*** Article

L’ère de l’éco-responsabilité

05/12/2024

Par Daniele Menichini

Au cours des 80 dernières années de développement urbain et territorial, l’humanité a privilégié les egos personnels et des modèles centrés sur la voiture, souvent motivés par le désir de satisfaire des envies dépassant les besoins réels. Cette orientation égoïste a conduit à une négligence de l’évaluation des actions et de leur impact sur l’environnement, l’énergie et les ressources planétaires. Au cours des vingt dernières années, la situation s’est nettement dégradée, symbolisée par une prise de conscience croissante du « jour du dépassement », marquant le moment où la consommation humaine dépasse la capacité de la Terre à régénérer ses ressources en une année.

Cette réalité alarmante a déclenché un réveil progressif, avec une société civile, ces cinq dernières années, affinant sa compréhension du changement climatique et de ses conséquences profondes. L’humanité se trouve confrontée à un double rôle : à la fois architecte du développement urbain, périurbain et territorial, et victime involontaire d’une exploitation économique. Ce processus a profondément modifié la structure sociale de la planète. En réponse, la nature a commencé à se faire entendre, réagissant aux perturbations humaines par des catastrophes géologiques et hydrogéologiques liées au changement climatique.

******
*** Extraits des items

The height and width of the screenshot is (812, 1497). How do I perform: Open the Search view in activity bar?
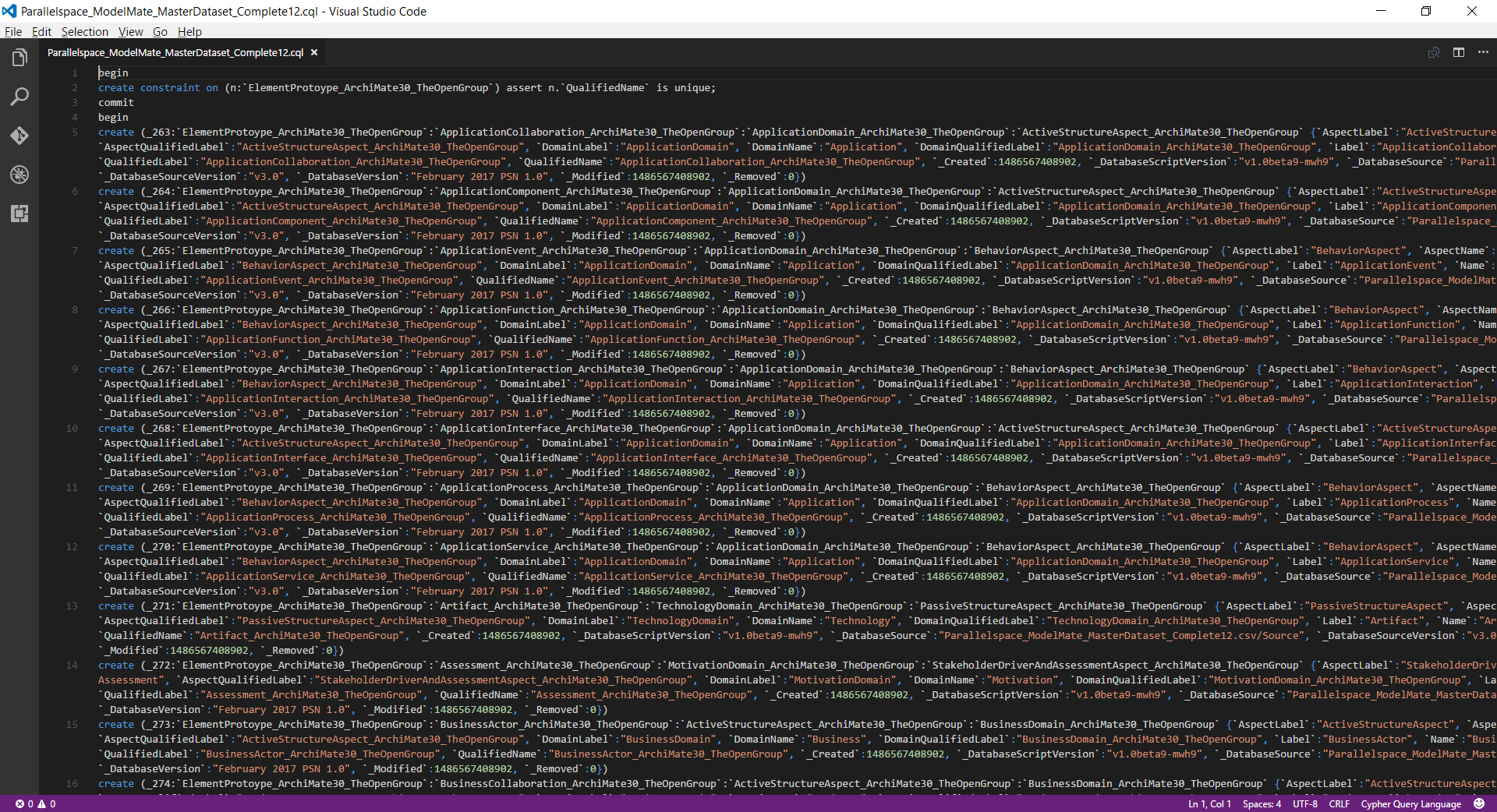coord(19,97)
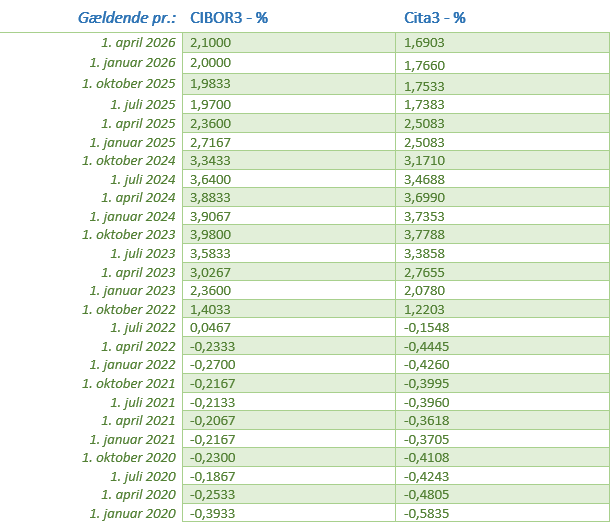Image resolution: width=613 pixels, height=525 pixels.
Task: Click CIBOR3 value 0,0467
Action: pyautogui.click(x=209, y=328)
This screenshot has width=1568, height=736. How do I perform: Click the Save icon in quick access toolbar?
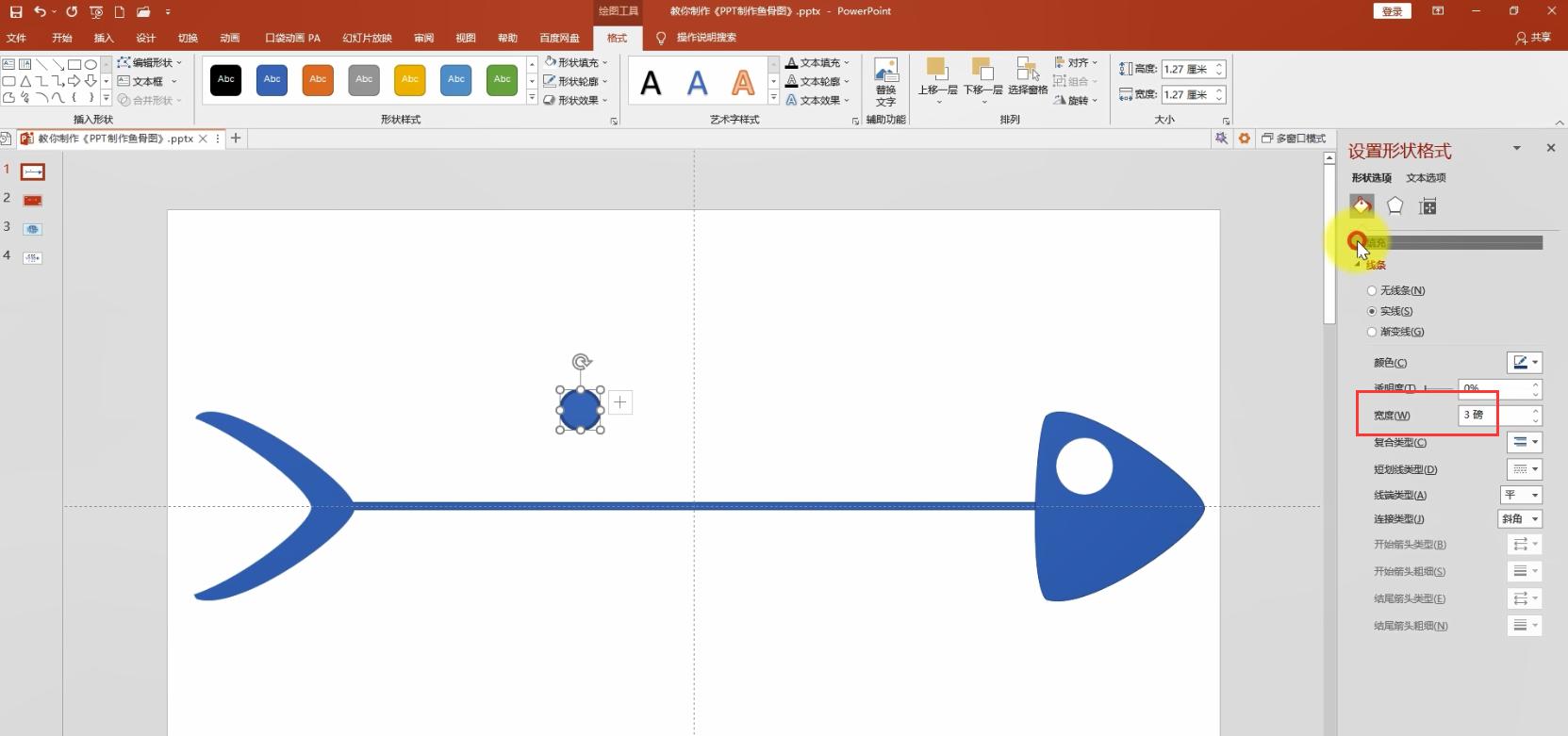point(16,11)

******

Travail à faire:
1) Indiquez si chacune des affirmations suivantes concorde avec l’article sur l’éco-responsabilité. Répondez par oui ou par non, en citant textuellement les mots décisifs.
(a) Selon l’article, la situation s’est nettement dégradée au cours des vingt dernières années.
(b) L’article affirme que la société civile affine sa compréhension du changement climatique depuis dix ans.
(c) D’après l’article, l’humanité a privilégié des modèles centrés sur les transports en commun.
2) Recopiez le passage de l’article sur l’éco-responsabilité compris entre « Cette réalité alarmante » et « au changement climatique. », ces deux segments inclus.

Corrigé:
1)
(a) Oui : « Au cours des vingt dernières années, la situation s’est nettement dégradée »
(b) Non : « avec une société civile, ces cinq dernières années, affinant sa compréhension du changement climatique »
(c) Non : « les egos personnels et des modèles centrés sur la voiture »

2)
Cette réalité alarmante a déclenché un réveil progressif, avec une société civile, ces cinq dernières années, affinant sa compréhension du changement climatique et de ses conséquences profondes. L’humanité se trouve confrontée à un double rôle : à la fois architecte du développement urbain, périurbain et territorial, et victime involontaire d’une exploitation économique. Ce processus a profondément modifié la structure sociale de la planète. En réponse, la nature a commencé à se faire entendre, réagissant aux perturbations humaines par des catastrophes géologiques et hydrogéologiques liées au changement climatique.